-------- Gösterilen metin

15 Şubat 1999 Devletlerarası Komplosunu değerlendirmeden önce, tarihsel boyutuyla devlet olgusuna özetle dikkat çektikten sonra şimdi de, komploculuk kavramının kısaca irdelenmesine geçebiliriz. Bilindiği üzere komploculuk da tıpkı devlet gibi, bir sınıflı toplum olgusudur. Amacı sömürüye karşı direnme durumundaki toplum güçlerini, ince ve kaba yöntemlerle etkisizleştirmektir. İki yöntem hep kullanılmaktadır: İdeolojik yanıltma ve kaba baskı yöntemleri. Yerine göre biri veya diğeri, daha çok da iki yöntem birlikte uygulanmaktadır. Birçok ilk’te olduğu gibi, ilk büyük komploları yaratan da yine Sümer uygarlığıdır. Devlet olgusunu da biçimlendiren Sümer rahiplerinin tapınakta başarmaya çalıştıkları en önemli iş, sömürü sisteminin insanlığa nasıl en iyi düzen olarak kabul ettirileceğine dairdir. Bunu sağlamak için Sümer rahiplerinin yarattıkları mitoloji, bu yönde belki de insanlığın başına örülen en büyük komplodur. Sümer tapınağı Ziggurat, bu anlamda ilk komplo karargahı olarak değerlendirmek yerindedir. Burada gerçekleştirilen komplonun en önemli bir parçası da kadın cinsinin düşürülmesidir. Musakkatin denilen genelevin, tarihte ilk defa, günümüzün güney Irak’ında bulunan Nippur şehrinde gerçekleştiği bilinmektedir. Buralar artık tüm toplumun kirletildiği bir batakhane rolünü oynamaktadır.

----------------
-------- Gösterilen bilgiler

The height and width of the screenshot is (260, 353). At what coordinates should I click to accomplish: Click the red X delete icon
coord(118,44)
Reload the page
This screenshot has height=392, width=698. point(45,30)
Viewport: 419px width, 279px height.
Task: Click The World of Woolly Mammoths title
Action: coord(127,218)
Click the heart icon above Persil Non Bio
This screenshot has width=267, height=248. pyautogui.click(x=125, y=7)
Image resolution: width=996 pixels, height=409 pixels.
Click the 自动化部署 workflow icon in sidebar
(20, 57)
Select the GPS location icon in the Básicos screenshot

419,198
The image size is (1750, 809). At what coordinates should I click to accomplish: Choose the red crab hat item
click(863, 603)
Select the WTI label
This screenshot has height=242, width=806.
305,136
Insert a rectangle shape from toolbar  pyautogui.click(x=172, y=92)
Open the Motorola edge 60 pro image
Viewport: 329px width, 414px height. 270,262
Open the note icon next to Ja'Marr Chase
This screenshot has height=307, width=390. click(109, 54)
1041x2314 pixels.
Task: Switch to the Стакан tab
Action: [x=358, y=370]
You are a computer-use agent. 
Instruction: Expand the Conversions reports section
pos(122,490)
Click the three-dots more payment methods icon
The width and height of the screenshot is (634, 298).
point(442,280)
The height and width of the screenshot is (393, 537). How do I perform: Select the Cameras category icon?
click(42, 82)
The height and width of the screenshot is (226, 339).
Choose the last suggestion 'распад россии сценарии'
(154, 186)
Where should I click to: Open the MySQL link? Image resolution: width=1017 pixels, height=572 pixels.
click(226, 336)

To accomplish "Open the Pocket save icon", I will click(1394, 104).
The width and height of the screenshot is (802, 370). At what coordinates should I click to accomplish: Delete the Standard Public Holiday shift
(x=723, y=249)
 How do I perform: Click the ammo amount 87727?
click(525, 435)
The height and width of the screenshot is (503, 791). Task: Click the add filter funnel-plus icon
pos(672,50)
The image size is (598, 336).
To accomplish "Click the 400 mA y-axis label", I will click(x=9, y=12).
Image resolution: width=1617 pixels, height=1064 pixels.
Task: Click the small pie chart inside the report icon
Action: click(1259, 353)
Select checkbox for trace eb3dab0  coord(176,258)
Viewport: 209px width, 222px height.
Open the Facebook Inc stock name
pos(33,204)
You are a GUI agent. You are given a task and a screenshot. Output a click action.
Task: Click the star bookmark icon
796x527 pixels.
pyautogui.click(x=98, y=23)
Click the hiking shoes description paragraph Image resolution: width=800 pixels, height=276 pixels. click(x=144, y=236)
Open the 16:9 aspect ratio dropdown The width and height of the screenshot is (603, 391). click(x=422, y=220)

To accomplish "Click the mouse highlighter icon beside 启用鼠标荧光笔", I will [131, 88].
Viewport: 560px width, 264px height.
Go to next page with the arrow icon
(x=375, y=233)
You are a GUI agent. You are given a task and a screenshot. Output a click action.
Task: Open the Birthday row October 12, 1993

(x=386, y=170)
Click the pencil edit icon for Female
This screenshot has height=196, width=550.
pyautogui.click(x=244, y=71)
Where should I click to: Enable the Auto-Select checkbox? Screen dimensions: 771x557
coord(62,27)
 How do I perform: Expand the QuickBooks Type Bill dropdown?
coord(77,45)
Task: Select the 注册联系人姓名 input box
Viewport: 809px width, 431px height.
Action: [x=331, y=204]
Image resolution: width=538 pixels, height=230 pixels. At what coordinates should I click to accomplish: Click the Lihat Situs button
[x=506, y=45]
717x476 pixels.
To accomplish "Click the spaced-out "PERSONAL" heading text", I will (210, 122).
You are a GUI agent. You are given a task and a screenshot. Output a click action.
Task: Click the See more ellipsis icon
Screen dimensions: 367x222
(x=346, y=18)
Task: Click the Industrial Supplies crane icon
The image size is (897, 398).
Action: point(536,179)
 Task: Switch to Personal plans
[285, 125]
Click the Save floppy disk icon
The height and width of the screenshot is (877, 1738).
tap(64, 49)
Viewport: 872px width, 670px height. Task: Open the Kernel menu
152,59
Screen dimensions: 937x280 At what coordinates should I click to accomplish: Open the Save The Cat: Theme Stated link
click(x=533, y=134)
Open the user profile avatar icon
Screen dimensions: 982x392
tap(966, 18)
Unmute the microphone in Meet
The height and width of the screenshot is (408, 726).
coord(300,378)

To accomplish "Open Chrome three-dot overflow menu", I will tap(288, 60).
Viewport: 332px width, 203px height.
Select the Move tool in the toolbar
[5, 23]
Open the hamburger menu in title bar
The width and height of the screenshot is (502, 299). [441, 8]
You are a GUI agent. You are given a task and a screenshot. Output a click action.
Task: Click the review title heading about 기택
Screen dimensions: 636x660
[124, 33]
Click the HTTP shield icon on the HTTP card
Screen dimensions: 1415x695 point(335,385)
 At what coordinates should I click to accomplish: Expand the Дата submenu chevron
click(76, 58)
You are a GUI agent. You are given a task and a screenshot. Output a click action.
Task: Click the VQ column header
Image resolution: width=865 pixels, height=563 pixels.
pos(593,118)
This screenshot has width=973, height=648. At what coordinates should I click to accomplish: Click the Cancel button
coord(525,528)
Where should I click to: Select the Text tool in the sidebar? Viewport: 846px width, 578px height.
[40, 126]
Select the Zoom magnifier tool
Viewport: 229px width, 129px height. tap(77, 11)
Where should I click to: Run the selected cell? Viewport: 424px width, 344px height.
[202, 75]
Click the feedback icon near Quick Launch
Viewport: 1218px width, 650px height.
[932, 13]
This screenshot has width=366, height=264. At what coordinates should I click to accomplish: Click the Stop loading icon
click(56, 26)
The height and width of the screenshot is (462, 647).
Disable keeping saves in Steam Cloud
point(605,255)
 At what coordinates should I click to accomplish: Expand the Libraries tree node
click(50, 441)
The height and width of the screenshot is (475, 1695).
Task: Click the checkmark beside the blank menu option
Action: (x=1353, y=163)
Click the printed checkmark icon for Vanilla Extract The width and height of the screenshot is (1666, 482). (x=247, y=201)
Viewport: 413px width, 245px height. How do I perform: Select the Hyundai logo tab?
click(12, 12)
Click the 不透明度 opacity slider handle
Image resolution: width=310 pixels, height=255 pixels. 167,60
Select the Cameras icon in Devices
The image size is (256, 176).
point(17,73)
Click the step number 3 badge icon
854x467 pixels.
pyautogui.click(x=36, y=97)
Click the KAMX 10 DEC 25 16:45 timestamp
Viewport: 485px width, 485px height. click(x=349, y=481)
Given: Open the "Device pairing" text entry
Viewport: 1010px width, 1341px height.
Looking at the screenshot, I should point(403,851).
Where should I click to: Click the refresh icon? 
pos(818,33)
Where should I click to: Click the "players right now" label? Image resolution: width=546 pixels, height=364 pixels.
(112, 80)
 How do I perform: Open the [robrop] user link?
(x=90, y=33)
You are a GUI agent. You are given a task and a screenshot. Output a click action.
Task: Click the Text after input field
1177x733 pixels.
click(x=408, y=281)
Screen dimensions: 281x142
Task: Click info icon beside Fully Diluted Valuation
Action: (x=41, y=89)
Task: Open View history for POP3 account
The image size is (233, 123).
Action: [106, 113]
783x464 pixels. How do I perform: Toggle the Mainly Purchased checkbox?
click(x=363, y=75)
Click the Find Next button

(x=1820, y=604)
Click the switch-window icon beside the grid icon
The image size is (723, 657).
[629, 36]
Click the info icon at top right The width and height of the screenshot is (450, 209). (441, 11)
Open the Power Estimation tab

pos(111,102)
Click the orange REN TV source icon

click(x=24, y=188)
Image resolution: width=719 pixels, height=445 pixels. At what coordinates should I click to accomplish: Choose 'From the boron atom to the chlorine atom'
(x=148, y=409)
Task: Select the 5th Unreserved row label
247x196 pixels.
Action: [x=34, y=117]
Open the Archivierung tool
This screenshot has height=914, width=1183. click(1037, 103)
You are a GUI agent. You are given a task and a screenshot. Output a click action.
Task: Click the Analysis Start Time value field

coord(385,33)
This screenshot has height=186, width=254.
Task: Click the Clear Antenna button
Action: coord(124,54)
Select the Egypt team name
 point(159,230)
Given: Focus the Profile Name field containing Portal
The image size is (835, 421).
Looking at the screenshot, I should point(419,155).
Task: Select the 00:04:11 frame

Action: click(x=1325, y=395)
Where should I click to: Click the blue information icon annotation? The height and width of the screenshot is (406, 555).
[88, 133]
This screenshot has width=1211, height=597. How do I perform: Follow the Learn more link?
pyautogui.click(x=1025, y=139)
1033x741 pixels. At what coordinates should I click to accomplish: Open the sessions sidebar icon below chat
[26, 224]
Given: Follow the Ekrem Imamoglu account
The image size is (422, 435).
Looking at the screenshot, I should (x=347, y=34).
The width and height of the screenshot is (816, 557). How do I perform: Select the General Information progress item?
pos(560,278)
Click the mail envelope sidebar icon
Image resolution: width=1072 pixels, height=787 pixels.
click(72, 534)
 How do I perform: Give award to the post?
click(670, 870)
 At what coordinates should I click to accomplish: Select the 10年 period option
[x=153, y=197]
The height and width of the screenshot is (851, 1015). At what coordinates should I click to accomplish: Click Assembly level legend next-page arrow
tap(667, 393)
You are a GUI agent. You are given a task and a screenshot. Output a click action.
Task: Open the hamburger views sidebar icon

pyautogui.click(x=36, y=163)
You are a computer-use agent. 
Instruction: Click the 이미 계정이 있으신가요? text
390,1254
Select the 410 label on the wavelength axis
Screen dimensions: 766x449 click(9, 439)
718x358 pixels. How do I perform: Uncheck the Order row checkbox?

----------------

* [Amaç] Komploculuk kavramını ele alan metni son cümlesinin ardından sürdürün. Kayıtlar başka bir kaynaktan alınmıştır.

* [Görev yanıtı]
Sümer komploculuğunun dışa yönelik ilk uygulaması ise, “KURTİ” (Sümer dilinde “Dağlı”) diye adlandırdıkları Kürt etnik gruplarına karşı yapılmıştır. İnsanlığın ilk yazılı destanı olan Uruk Kralı Gılgameş destanında bu olay çok çarpıcı bir biçimde anlatılmaktadır. Kentin orman kerestesi ihtiyacını karşılamak için Kurti’lerden Enkidu, işbirlikçi olarak düşürülmüş ve onun yardımıyla Kurti’lerin aşiret şefi Huvava öldürülmüştür. Yine kahraman Hektor’un komployla öldürülerek Troya’nın düşürülmesi, İlyada destanının konusu olmuştur. Hurri-Mitani devletinin düşürülüşünde işbirlikçi Prens Matizawa’nın; Med hanedanının düşürülüşünde ise Persli yeğen Kuros’un başrolü oynaması, tarihin ibretlik sayfalarındandır.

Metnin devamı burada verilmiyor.